> _Exercise objective_: Looking through the data below, work out how many lines have the word "agent". Reply with that number only.

+++ Stored data +++

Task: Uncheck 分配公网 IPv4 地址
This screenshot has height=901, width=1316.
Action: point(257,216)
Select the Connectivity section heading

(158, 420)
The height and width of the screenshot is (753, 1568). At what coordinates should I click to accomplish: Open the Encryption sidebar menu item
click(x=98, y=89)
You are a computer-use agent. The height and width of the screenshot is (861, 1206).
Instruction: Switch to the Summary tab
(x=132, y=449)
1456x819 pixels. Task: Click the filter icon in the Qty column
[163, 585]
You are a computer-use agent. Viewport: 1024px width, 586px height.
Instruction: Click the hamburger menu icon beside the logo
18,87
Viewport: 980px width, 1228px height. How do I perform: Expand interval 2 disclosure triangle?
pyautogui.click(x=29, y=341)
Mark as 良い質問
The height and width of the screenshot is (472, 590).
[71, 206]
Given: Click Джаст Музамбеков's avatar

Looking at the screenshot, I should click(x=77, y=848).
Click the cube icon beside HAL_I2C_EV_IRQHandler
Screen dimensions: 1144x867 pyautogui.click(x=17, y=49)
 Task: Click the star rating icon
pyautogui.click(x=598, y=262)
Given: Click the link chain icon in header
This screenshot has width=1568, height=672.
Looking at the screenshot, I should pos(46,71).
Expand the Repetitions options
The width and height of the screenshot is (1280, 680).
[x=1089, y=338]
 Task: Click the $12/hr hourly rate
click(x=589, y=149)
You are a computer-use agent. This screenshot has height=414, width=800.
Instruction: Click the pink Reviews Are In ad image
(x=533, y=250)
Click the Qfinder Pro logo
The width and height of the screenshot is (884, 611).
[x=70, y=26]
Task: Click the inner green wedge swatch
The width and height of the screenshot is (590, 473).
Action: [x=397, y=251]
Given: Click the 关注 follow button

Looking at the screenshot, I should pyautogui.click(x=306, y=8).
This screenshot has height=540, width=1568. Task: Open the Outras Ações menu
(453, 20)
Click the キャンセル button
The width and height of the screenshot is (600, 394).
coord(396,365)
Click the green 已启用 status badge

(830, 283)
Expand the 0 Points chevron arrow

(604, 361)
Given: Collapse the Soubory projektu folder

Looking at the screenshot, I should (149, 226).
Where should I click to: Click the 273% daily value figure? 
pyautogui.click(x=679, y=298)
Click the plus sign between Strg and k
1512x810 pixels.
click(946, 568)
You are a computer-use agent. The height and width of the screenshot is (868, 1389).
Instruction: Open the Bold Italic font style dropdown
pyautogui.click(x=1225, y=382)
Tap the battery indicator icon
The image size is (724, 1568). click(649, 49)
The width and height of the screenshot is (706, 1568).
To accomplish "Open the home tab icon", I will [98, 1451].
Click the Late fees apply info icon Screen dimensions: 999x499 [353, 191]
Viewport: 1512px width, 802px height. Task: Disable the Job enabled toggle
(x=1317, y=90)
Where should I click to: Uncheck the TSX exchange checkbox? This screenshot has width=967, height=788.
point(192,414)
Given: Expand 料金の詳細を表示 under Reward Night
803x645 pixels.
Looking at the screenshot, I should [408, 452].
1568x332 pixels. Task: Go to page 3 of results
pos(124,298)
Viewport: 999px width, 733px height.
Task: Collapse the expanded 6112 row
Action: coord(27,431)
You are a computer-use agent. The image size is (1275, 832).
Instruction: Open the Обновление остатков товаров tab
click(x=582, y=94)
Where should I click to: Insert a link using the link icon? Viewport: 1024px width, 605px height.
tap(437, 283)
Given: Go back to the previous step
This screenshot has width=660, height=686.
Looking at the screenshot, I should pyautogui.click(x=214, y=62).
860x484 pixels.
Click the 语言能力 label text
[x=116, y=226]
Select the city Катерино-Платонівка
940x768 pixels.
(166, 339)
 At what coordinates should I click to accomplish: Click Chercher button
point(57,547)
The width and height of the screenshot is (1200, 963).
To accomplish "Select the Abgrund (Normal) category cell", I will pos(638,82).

+++

> _Completed exercise_: 5